Excerpt to read
Underwriting Agreement
The underwriters have a 45-day option beginning November 9, 2020 to purchase up to an additional 4,500,000 units to cover over-allotments, if any.
On November 13, 2020, the underwriters were paid a cash underwriting discount of 2% of the gross proceeds of the Initial Public Offering, or $6,000,000. Additionally, the underwriters will be entitled to a deferred underwriting discount of 3.5% of the gross proceeds of the Initial Public Offering, or $10,500,000 (or approximately $12,075,000 in the aggregate if the underwriters’ over-allotment option is exercised in full), upon the completion of the Company’s initial Business Combination.
Note 6—Stockholders’ Equity
Class A Common Stock—The Company is authorized to issue 250,000,000 shares of Class A common stock with a par value of $0.0001 per share. As of November 13, 2020, there were 1,401,611 shares of Class A common stock issued and outstanding, excluding 28,598,389 shares of Class A common shares subject to possible redemption.
Class B Common Stock—The Company is authorized to issue 25,000,000 shares of Class B common stock with a par value of $0.0001 per share. As of November 13, 2020, there were 8,625,000 shares of Class B common stock issued and outstanding, including an aggregate of up to 1,125,000 shares to forfeiture if the over-allotment option is not exercised by the underwriters in full.
Stockholders of record are entitled to one vote for each share held on all matters to be voted on by stockholders. Holders of Class A common stock and holders of Class B common stock will vote together as a single class on all matters submitted to a vote of the Company’s stockholders except as required by law.

Challenges
1. Decide whether each statement agrees with the excerpt on underwriting and stock, answering yes or no and quoting the words that settle it: (a) The underwriters received a cash underwriting discount of $6,000,000 on November 13, 2020. (b) The Company is authorized to issue 50,000,000 shares of Class B common stock. (c) Holders of Class A and Class B common stock vote separately on all matters.
2. Using the excerpt on underwriting and stock, answer these:
(a) How many days does the underwriters' over-allotment option run?
(b) What is the par value of each share of Class A common stock?
(c) How many shares of Class B common stock were issued and outstanding as of November 13, 2020?

Rows
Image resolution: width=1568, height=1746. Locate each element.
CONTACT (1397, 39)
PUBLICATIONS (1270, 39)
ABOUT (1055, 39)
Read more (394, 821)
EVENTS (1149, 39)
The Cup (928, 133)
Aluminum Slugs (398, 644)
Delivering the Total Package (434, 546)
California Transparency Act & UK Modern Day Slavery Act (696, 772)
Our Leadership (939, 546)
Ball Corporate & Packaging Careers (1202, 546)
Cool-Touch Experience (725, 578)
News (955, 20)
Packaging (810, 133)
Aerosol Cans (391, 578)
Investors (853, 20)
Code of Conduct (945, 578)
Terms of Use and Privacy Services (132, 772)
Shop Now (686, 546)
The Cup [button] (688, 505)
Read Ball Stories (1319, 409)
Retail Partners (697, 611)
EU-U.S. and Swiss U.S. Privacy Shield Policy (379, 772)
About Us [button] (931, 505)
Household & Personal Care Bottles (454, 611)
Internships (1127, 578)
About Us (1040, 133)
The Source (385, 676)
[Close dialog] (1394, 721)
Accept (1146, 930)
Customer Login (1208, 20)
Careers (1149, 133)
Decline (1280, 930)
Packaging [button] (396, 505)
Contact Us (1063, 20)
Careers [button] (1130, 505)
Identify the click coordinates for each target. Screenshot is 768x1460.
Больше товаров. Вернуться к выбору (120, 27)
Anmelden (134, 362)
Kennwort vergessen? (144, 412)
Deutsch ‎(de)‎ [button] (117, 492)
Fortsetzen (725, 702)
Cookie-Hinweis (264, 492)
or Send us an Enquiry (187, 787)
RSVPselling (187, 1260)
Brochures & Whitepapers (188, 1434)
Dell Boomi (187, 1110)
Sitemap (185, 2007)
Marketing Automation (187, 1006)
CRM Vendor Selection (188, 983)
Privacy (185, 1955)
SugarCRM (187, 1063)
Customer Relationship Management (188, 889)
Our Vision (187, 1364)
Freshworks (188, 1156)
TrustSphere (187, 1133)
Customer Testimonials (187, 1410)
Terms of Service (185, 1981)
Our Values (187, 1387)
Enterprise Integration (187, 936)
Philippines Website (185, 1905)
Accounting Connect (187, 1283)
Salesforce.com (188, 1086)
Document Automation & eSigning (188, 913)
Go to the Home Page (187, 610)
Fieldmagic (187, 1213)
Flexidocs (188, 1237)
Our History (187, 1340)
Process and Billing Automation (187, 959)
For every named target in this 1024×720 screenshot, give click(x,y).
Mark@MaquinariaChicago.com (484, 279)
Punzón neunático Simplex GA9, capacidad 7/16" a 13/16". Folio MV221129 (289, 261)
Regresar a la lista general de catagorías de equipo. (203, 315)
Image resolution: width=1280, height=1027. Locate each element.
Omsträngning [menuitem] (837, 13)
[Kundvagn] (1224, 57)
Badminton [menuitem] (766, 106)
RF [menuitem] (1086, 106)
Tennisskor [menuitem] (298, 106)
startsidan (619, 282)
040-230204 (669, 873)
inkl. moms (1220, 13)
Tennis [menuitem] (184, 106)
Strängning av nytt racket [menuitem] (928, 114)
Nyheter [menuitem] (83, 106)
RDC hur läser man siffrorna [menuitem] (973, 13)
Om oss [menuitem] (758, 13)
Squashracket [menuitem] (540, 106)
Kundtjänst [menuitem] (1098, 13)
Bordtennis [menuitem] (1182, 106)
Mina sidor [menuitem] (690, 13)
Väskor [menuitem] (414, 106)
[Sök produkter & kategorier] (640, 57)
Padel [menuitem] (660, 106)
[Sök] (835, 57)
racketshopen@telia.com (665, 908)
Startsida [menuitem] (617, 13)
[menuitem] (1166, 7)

Answer set
1.
(a) Yes: "On November 13, 2020, the underwriters were paid a cash underwriting discount of 2% of the gross proceeds of the Initial Public Offering, or $6,000,000."
(b) No: "The Company is authorized to issue 25,000,000 shares of Class B common stock"
(c) No: "Holders of Class A common stock and holders of Class B common stock will vote together as a single class on all matters submitted to a vote of the Company’s stockholders except as required by law."

2.
(a) 45 days
(b) $0.0001 per share
(c) 8,625,000 shares